14.04.2026
Meeting der Klubs
Die EuroLeague hat in einem Statement weitreichende Veränderungen für die Zukunft angekündigt. Unter anderem werde man ein Franchise-Modell nach US-amerikanischem Vorbild installieren.

Am Dienstag hatten sich die Shareholder der Liga getroffen und mit Beginn der kommenden Saison soll die Transformation zu einem Franchise-Modell beginnen. Derzeit werden immer nur Lizenzen über zehn Jahre verteilt (für Shareholder wie Bayern München) oder kürzere Lizenzen für weitere Teilnehmer. Geschätzt wird der Wert der EuroLeague auf 3,2 Milliarden Dollar - mit einem geschätzten Anstieg von 25 Prozent, wenn das Franchise-Modell installiert sei.
Somit passt sich die EuroLeague ein wenig der NBA an, als Gründe werden Stabilität, Wertsteigerung und das mögliche Anlocken neuer Investoren genannt.

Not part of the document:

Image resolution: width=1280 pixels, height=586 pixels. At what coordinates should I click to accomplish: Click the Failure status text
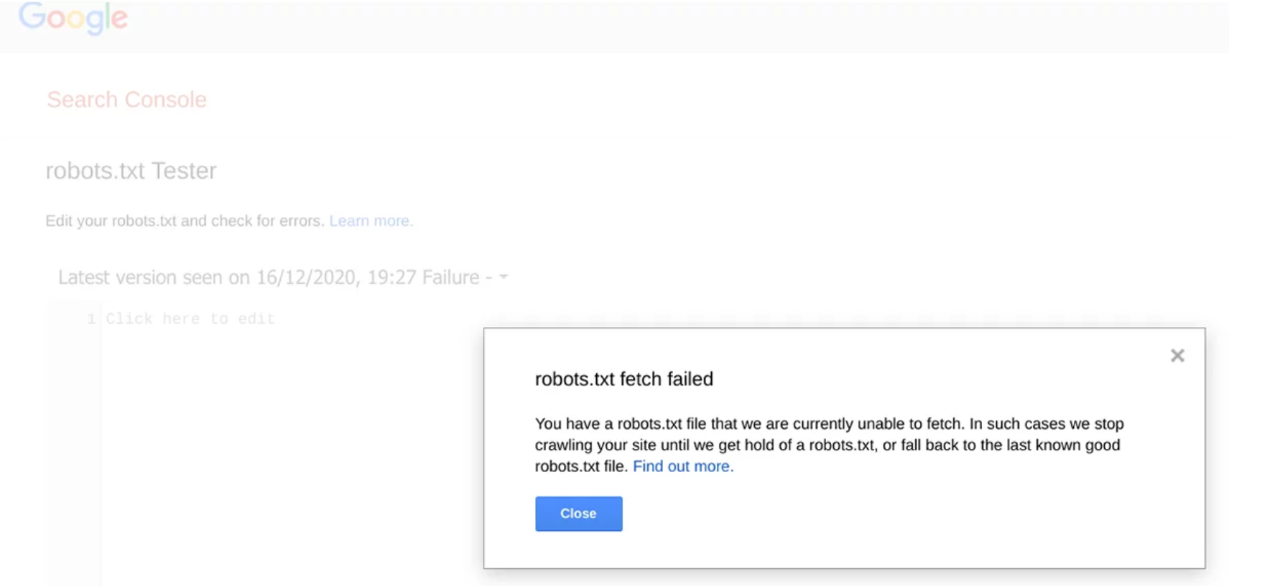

Dazu wird auch die Verteilung der Einnahmen verändert, erstmals seit mehr als 20 Jahren. Die Teams behalten ab kommender Saison 65 Prozent der TV-Einnahmen aus ihrem Markt, die restlichen 35 Prozent werden an alle anderen Teams gleichmäßig verteilt. Alle anderen kommerziellen Einnahmen werden zu 75 Prozent an alle Teilnehmer ausgegeben, die restlichen 25 Prozent bekommen dann die A-Lizenz-Inhaber.
Gleichzeitig wurde bestätigt, dass auch in der kommenden Saison 20 Teams an den Start gehen werden, eine Expansion gibt es nicht. Somit werden es wieder 38 Spieltage sein. Gleichzeitig merkte die EuroLeague an, dass man expandieren wolle und im Juli erste Gespräche führen wolle. Demnach haben bereits zehn Teams Interesse hinterlegt, Namen wurden nicht genannt.
Im EuroCup sollen dagegen wieder mehr sportliche Aspekte in den Vordergrund rücken. Mindestens zehn Mannschaften sollen sich aufgrund sportlicher Erfolge qualifizieren können. Wie das aussehen soll, ist aber noch nicht klar.